David Cameron mocks Eurosceptic splits
The Telegraph reports that our Prime Minister (who has a long suit in sarcasm) has mocked Eurosceptic groups for their failure to unite, and criticised “their inability to spell out what would happen after an OUT vote”. Perhaps it would be unkind to recall that the Prime Minister totally failed to predict what would happen after his famous renegotiation. He predicted he would come back with a new deal for a reformed Europe. UKIP predicted he would come back with next to nothing. Guess who was right.
Of course we don’t know exactly what the new deal will be with the EU after the two-year negotiation specified in the Lisbon Treaty. No one knows exactly what the outcome of any future negotiation will be. But we have a very clear picture that a free trade deal will be better than political union.
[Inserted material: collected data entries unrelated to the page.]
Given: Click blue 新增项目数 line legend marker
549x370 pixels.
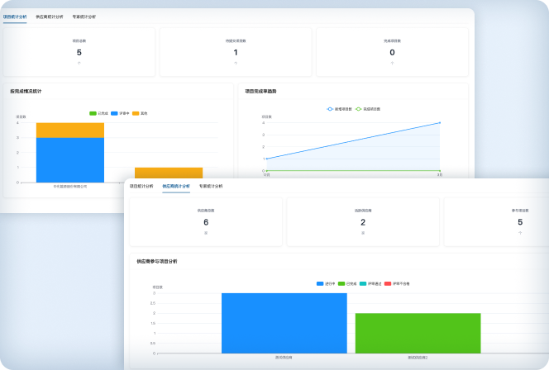Looking at the screenshot, I should click(x=330, y=108).
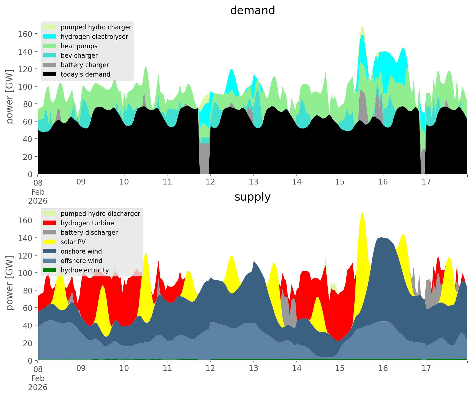Click the battery discharger legend label

click(89, 232)
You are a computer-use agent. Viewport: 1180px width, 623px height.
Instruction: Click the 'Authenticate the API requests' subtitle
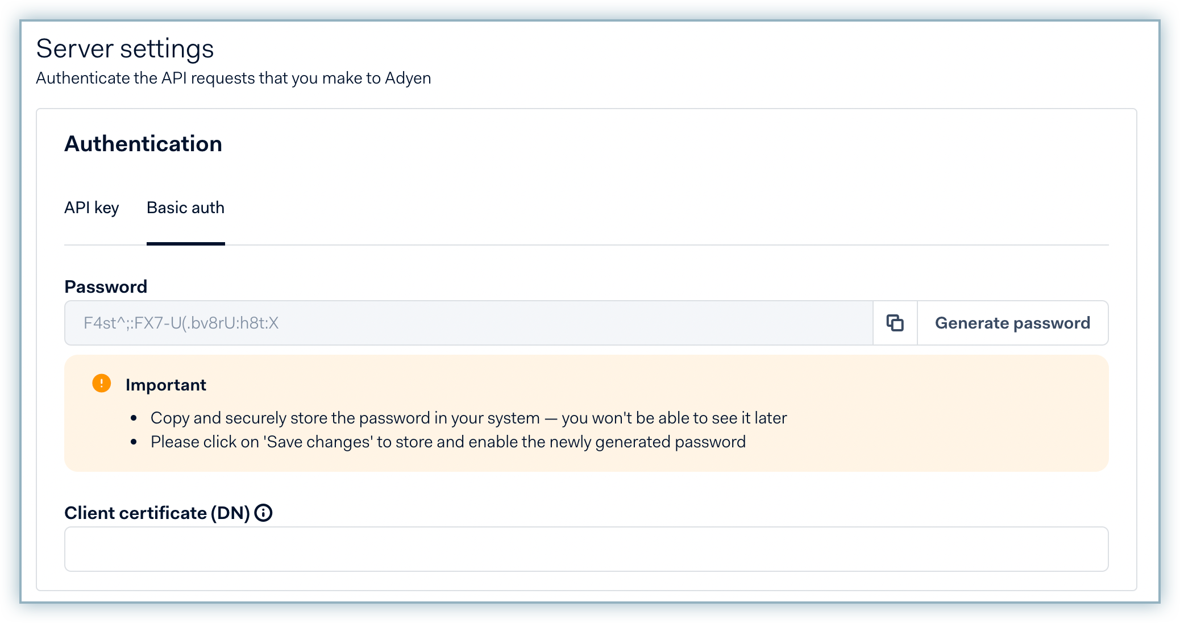233,78
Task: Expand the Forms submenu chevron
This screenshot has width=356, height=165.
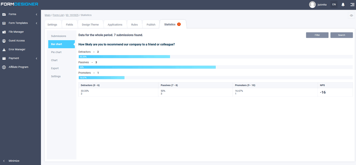Action: coord(36,14)
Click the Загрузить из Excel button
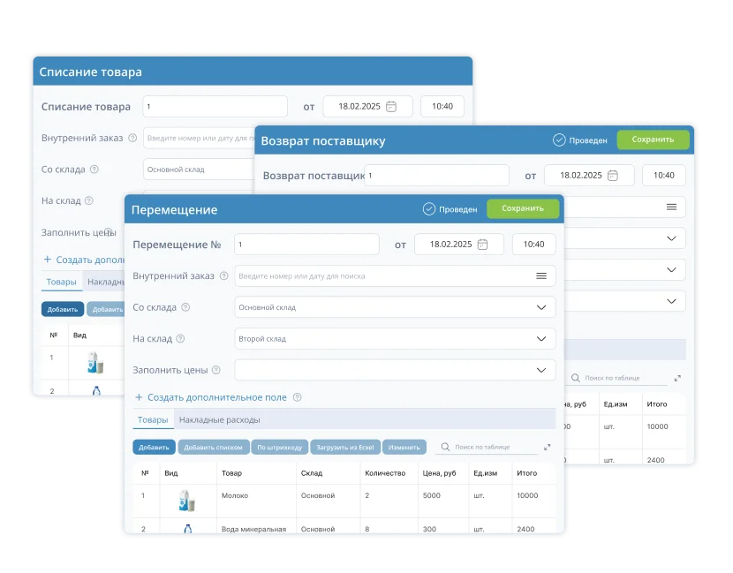Screen dimensions: 733x573 (344, 448)
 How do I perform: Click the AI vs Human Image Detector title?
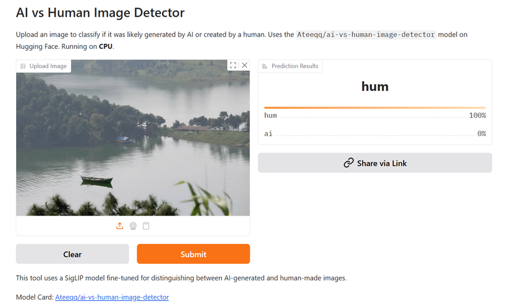click(x=100, y=12)
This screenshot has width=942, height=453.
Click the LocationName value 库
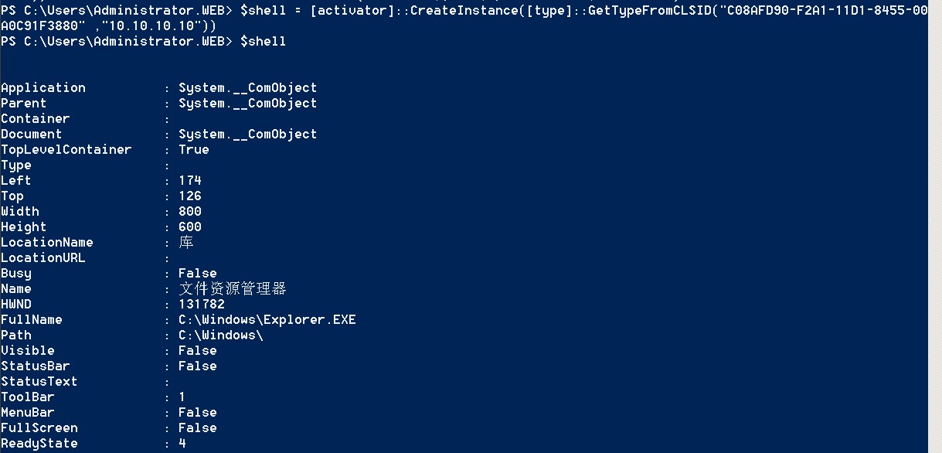pyautogui.click(x=185, y=242)
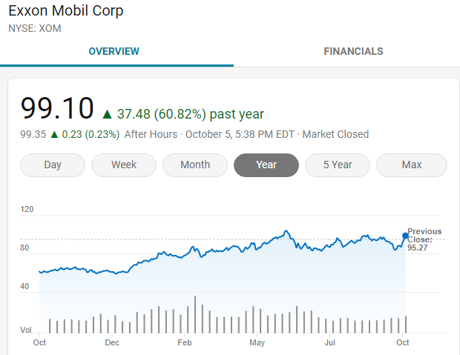Show the Max time range

click(x=412, y=165)
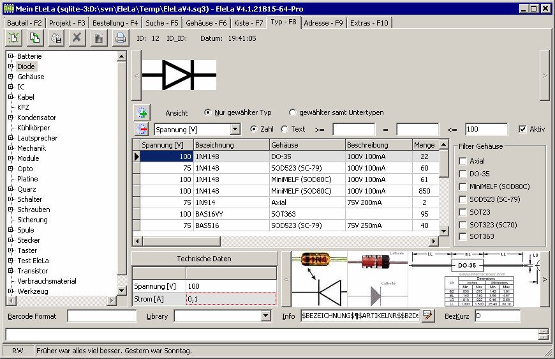Add a filter with the plus icon

coord(141,112)
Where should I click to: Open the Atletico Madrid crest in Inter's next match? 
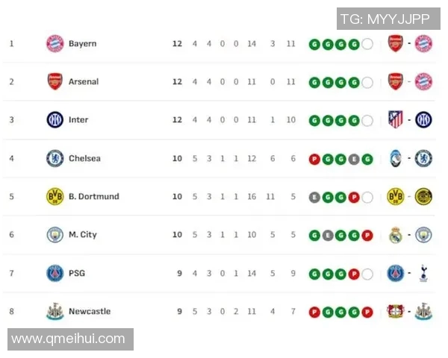[x=396, y=120]
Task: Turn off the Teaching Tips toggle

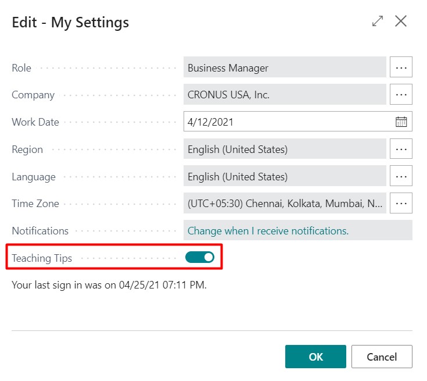Action: pos(200,257)
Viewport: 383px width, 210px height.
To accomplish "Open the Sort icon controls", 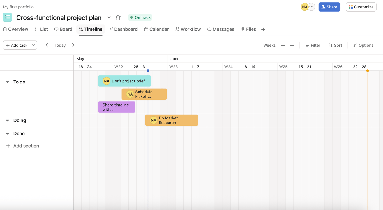I will click(331, 45).
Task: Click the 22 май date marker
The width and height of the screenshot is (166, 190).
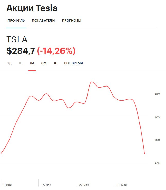Action: point(84,185)
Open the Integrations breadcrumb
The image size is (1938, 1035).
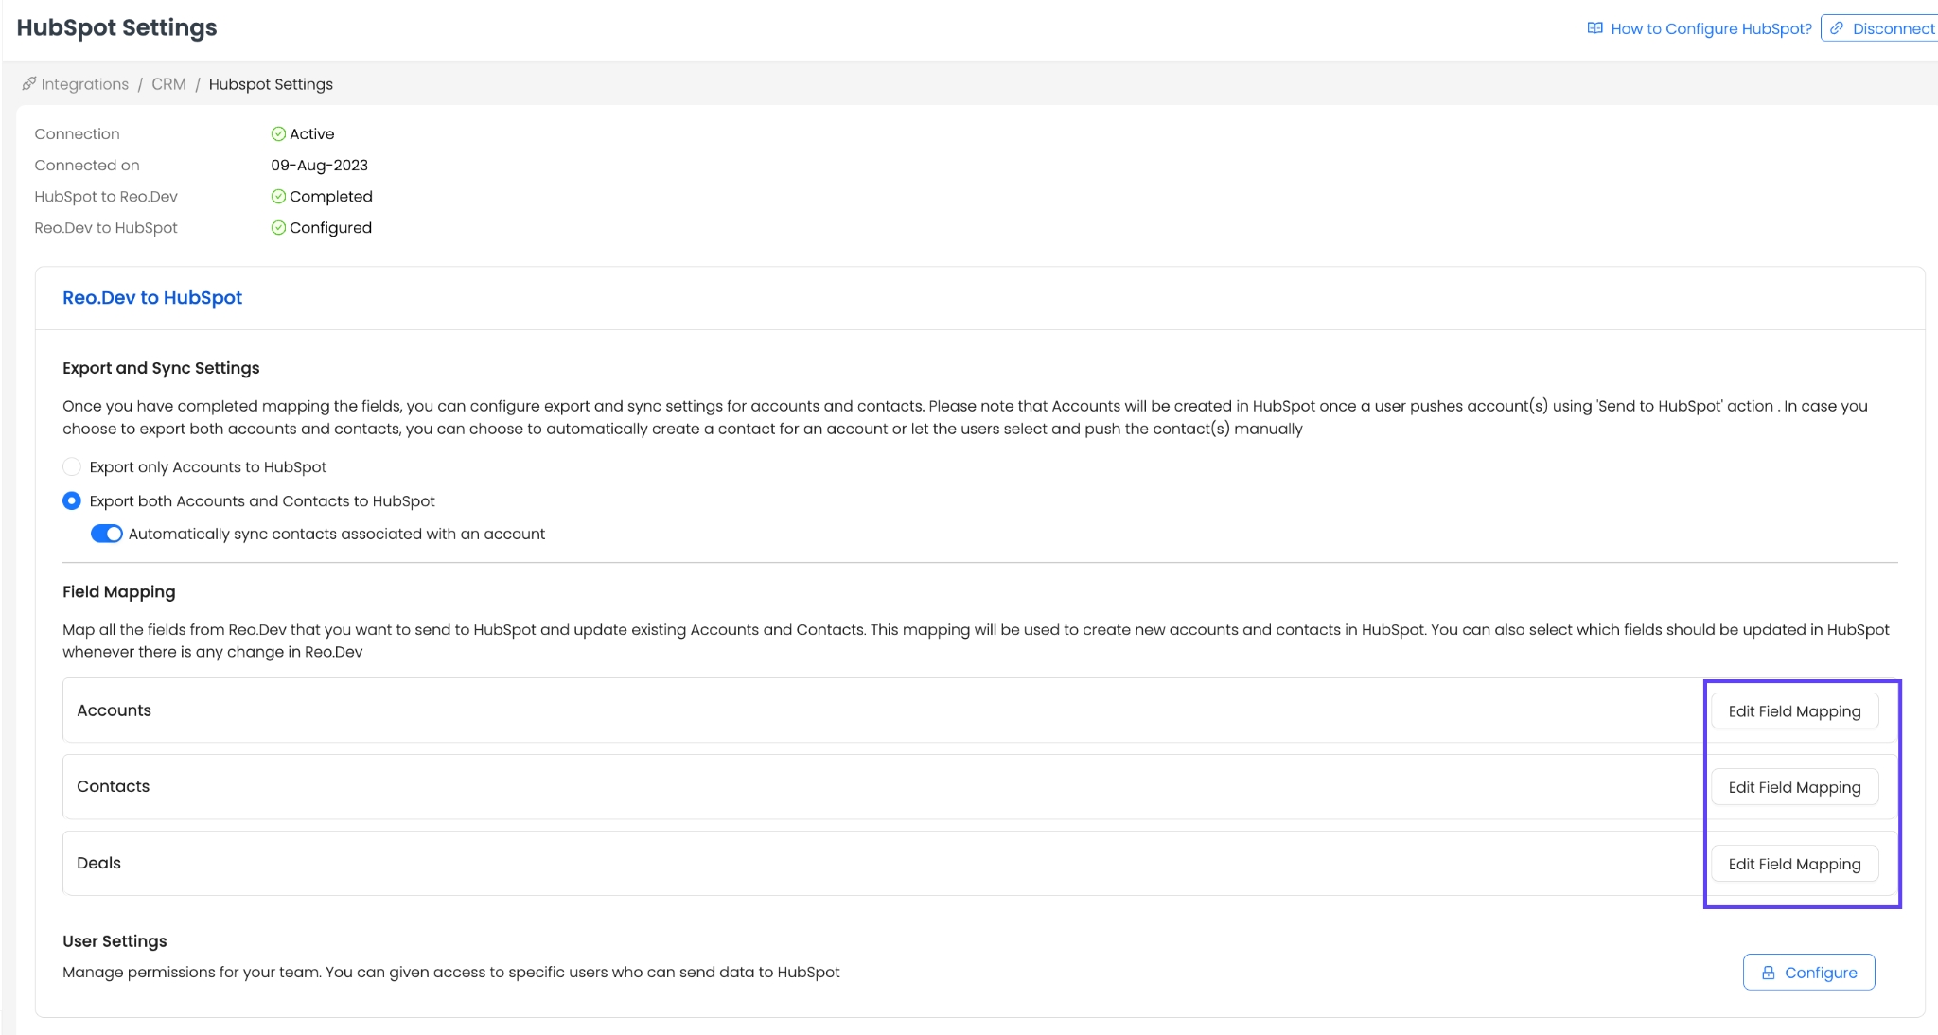coord(84,84)
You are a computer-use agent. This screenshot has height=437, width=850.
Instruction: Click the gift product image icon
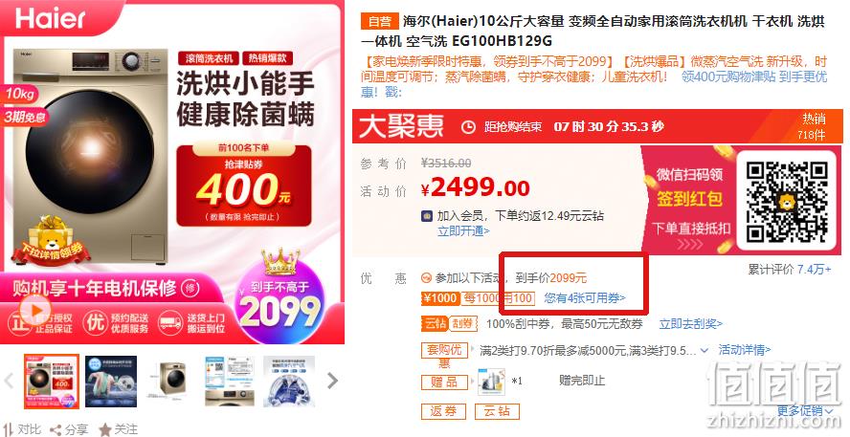point(491,382)
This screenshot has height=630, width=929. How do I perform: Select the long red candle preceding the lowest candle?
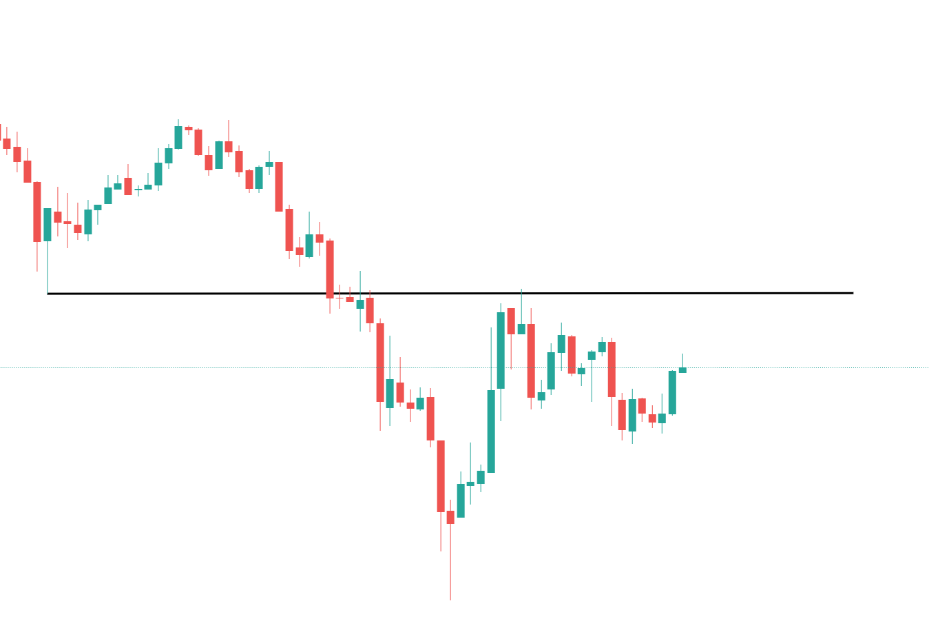(441, 476)
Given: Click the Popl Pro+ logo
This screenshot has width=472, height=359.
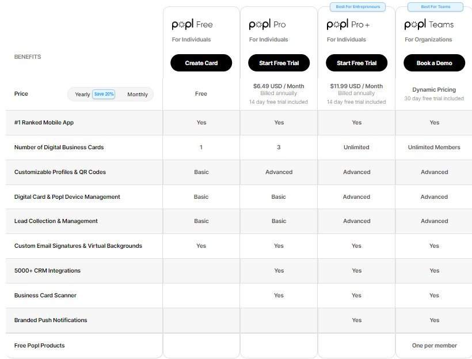Looking at the screenshot, I should [348, 24].
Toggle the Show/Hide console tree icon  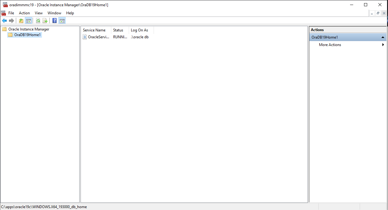coord(28,21)
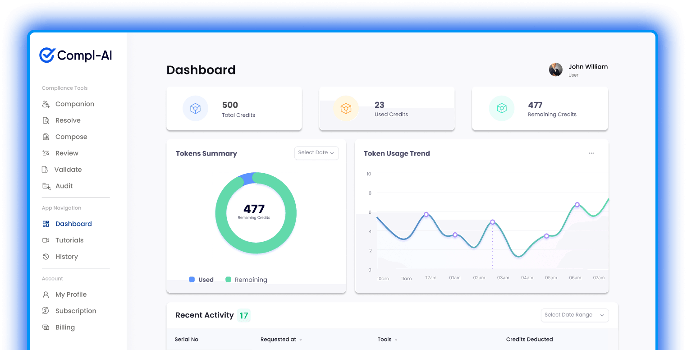
Task: Click the Used legend color swatch
Action: click(192, 280)
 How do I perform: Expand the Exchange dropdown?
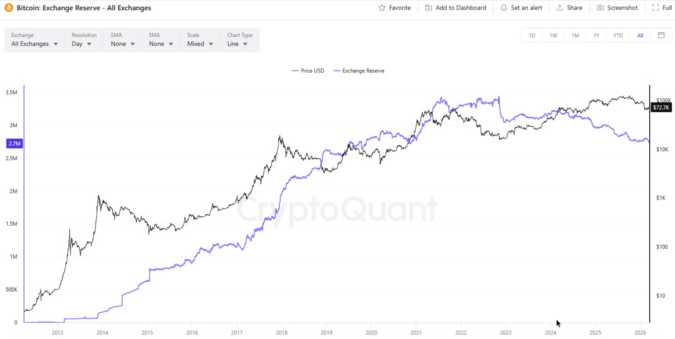point(34,44)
Let’s turn the tables. Cameron likes to warn of job losses caused by Brexit. We on the other hand can point (sadly) to job losses and plant closures happening today, as a result of EU membership, in Port Talbot and elsewhere (I was with a specialist steel producer in Rotherham yesterday, who spoke of fears across Yorkshire of the knock-on effects of the Tata closure).
Let’s ask Cameron to tell us exactly what will happen if we stay in the EU. How many more plant closures and job losses in energy-intensive businesses? How soon will the €uro collapse? How will the immigration crisis play out? When will Germany give EU passports to Merkel’s million migrants, so that they can head to Oxford Street, or to a town near you? When will Turkey join the EU? My estimate is that a million Turks will come to Britain if Turkey joins. What is Cameron’s estimate? Will he tell us, please? Exactly?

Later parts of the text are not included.